The raw key is returned once from the create call. It starts with oqp_ followed by 64 hex characters of entropy. The server stores only a SHA-256 hash — we literally cannot tell you what the plaintext was if you lose it. Revoke and rotate.

Scopes

ScopeGrants
deals:readGET /v1/deals
deals:writePOST /v1/deals/events
earnings:readGET /v1/earnings, GET /v1/earnings/:id
plans:readGET /v1/plans, GET /v1/plans/:id
Keys without the required scope for a given endpoint get a 403 Forbidden with {"error":"forbidden","reason":"missing scope: <scope>"}. Grant the minimum set.

The request header

Authorization: Bearer oqp_<64-hex-chars>
A missing or malformed header returns 401 Unauthenticated.
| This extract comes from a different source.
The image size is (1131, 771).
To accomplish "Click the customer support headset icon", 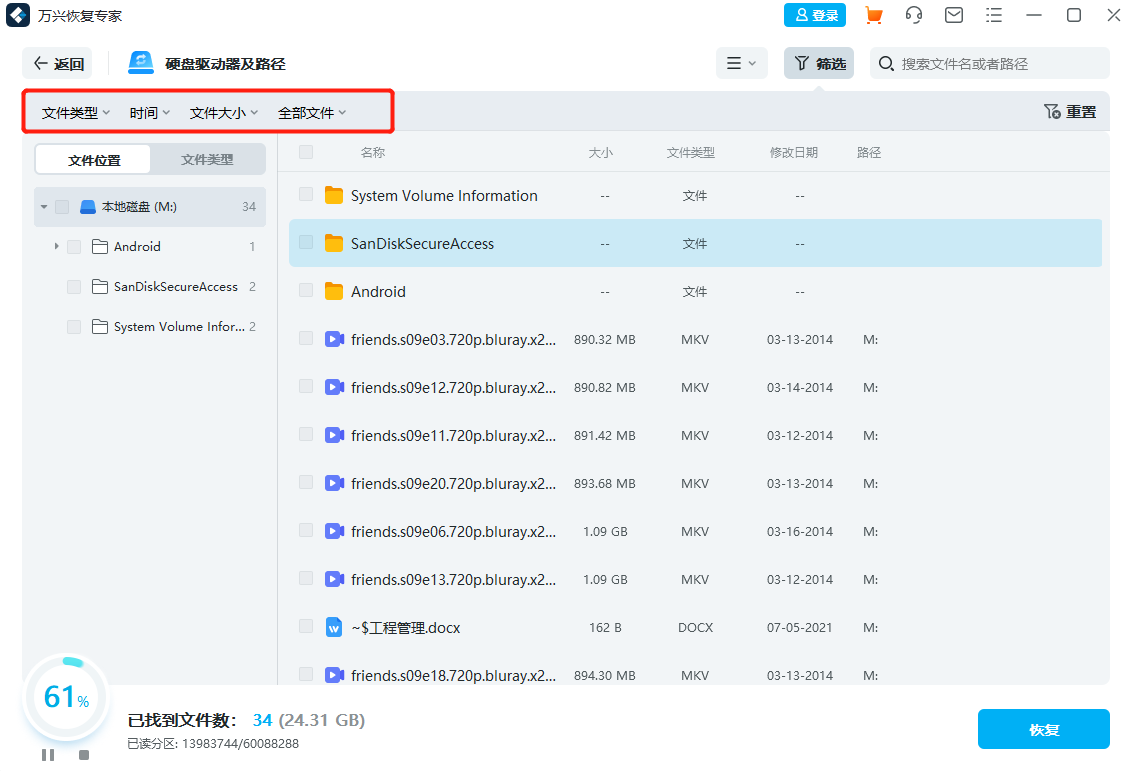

A revoked or unknown key returns 401 Invalid Key.

Rotation

Rotate regularly. Workflow:
  1. Create a new key with the same scopes.
  2. Deploy the new key to your callers.
  3. Verify traffic is flowing via the new key (its last_used_at updates on every successful call).
  4. Revoke the old key in the admin UI.
Revoked keys stop working immediately — there’s no grace period, so make sure step 3 completes before step 4.

Observability

Every authenticated request:
  • Updates last_used_at on the key (fire-and-forget, so it doesn’t block the response).
  • Emits an audit entry visible in the OpenQuota admin’s audit log.
  • Returns X-RateLimit-* response headers (see Rate limits).

Why Bearer and not signed requests?

OpenQuota favors simple integration. Bearer tokens over HTTPS are sufficient for the threat model (stolen key = revoke key). We use HMAC signing for outbound webhooks where we have to prove authenticity to you — see Webhooks.